Anaokulunun diğer bir niteliği, öğretmenin bu yaş çocuklarının ihtiyacını bilmesi, onların gelişim düzeylerini bilmesi, pedagojik formasyona sahip olması ve psikolojik rehberlik alabileceği bir danışman ile çocukların psikolojik ve gelişimsel sorunlarının erkenden fark edilebileceği ve çözüm getirilebileceği yerlerdir. Anaokuluna başlama yaşı genelde 3, 3-5 yaş civarındadır. Çocukların bu yaşlarda yavaş yavaş ebeveynlerinden ayrı kalmaya alışırlar, arkadaşlarıyla daha çok zaman geçirmeye başlarlar. Bazı çocuklar ise ebeveynlerinden ayrılmakta güçlük çekerler anaokulları bu tür çocukları topluma kazandırmaya ve yaşıtlarıyla sosyalleştirmeye destek olur.

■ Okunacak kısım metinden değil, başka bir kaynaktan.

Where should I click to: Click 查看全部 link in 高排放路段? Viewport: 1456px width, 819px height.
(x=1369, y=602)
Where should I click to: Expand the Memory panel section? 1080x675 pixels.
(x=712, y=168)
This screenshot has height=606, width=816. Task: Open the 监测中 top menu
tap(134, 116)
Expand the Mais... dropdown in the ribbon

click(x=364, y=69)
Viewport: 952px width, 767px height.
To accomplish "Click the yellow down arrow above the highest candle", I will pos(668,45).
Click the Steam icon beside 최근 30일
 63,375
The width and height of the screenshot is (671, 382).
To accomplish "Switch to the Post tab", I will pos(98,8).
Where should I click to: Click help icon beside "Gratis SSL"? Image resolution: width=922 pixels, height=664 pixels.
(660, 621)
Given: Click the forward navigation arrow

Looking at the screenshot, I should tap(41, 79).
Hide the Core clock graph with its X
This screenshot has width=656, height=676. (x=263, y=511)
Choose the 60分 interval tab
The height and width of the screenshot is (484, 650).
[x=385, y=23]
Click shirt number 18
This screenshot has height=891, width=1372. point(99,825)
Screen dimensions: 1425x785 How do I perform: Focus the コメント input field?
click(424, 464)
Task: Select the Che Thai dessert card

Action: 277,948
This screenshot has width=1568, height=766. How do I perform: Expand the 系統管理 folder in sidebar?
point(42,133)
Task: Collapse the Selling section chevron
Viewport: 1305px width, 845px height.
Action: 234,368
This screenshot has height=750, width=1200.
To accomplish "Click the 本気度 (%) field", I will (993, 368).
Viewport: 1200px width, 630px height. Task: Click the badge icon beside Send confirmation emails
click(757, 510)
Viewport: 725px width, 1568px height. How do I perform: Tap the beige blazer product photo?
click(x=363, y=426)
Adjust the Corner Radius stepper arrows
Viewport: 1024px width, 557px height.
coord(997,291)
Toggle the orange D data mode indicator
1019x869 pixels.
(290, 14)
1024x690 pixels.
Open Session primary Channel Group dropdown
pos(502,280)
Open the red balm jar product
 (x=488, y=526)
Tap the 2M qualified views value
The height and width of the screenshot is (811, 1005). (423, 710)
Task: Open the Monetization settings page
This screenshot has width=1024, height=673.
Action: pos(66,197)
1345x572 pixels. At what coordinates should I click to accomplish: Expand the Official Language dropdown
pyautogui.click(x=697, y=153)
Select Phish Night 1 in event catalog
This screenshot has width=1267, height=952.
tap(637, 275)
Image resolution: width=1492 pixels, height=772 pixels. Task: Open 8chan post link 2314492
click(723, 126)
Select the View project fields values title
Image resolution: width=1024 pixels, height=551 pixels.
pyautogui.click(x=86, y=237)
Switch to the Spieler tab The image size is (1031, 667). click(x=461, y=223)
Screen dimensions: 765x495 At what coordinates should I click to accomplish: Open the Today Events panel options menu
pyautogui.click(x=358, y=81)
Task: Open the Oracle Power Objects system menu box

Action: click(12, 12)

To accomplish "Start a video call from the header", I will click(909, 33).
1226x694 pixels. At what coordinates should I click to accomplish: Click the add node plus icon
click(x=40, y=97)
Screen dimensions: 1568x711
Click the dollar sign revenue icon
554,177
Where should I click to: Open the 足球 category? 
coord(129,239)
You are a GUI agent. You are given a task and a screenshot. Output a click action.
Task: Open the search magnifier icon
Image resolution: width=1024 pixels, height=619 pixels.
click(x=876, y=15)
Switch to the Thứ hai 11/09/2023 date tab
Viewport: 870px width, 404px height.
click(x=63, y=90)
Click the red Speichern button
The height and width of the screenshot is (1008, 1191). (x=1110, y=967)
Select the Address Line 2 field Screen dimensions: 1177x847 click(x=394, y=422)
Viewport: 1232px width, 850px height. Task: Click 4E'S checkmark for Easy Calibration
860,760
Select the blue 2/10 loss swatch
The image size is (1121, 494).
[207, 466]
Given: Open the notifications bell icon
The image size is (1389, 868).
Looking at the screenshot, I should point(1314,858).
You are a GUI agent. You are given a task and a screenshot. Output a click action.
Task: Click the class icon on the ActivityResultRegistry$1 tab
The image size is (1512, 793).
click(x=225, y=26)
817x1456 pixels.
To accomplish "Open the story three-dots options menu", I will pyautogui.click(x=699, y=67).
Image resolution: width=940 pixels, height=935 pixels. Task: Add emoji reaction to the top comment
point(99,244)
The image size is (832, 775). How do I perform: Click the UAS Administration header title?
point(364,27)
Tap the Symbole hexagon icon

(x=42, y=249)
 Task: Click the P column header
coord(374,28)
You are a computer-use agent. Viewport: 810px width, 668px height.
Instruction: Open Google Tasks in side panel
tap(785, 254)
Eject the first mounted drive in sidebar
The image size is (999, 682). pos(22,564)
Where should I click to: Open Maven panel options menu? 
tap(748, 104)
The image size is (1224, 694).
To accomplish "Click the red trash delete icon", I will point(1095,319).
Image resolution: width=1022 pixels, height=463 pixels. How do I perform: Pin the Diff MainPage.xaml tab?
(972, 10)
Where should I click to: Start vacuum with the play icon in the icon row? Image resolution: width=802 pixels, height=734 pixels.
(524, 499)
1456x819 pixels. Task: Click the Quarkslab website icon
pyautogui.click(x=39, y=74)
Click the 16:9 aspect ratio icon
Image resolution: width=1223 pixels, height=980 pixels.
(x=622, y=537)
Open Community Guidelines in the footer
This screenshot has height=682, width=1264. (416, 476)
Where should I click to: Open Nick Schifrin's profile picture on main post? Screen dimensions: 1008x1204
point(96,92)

Anaokullarının çocukları ilkokul eğitimine hazırladıkları gibi çocukların okul öncesi eğitime hazır olduğunu belirleyen belirli kriterler vardır, bu makalede: okul öncesi çocukların gelişimsel süreçleri ve bağlanma kuramı hakkında bilgi verilerek çocukların anaokuluna hazır olup olmadığı hakkında, bunun yanında doğru anaokulu seçimi için gerekli kriterler nelerdir bunlar hakkında bilgi verilecektir.
Anaokulu Seçerken Dikkat Edilmesi Gereken Hususlar

Doğru öğretmen seçimi:

Birçok araştırma, eğitime ne kadar erken başlanılırsa daha sonraki akademik hayatta, sosyal hayatta ve topluma katkı konusunda daha girişken ve istekli olunacağını savunmaktadır. (Eser, 2010; Şahin, 2010; Tezcan, 2011, Kıldan, 2012). Bu yüzden bu yaşlardaki eğitim, eğitimin kalitesi büyük bir önem arz etmektedir. Yaşamın ilk yıllarının, kişilerin bilişsel, davranışsal ve duygusal gelişiminde belirleyici rol oynaması, okul öncesi eğitim öğretmenlerinin çocuklar üzerindeki etkisini ön plana çıkartmaktadır. Okul öncesi eğitim öğretmenlerinin niteliklerinin yüksek olması gerekmektedir. Bu denli önemli ve kritik bir dönemin sorumlulukları ancak yüksek nitelikli öğretmenler yerine getirilebilir (Gürkan, 2005). Bu konudaki en büyük görev aileden sonra okul öncesi öğretmenlerine düşmektedir. Okul öncesi öğretmenleri, tecrübeli, iyi iletişim kurabilen, çocuklarla birlikte oyun oynayan, onlarla şarkı söyleyen, onlarla empati kurabilen, şarkı söyleyebilen, onlara öğrettiği kadar onlarla birlikte öğrenebilen kişiler olmalıdır.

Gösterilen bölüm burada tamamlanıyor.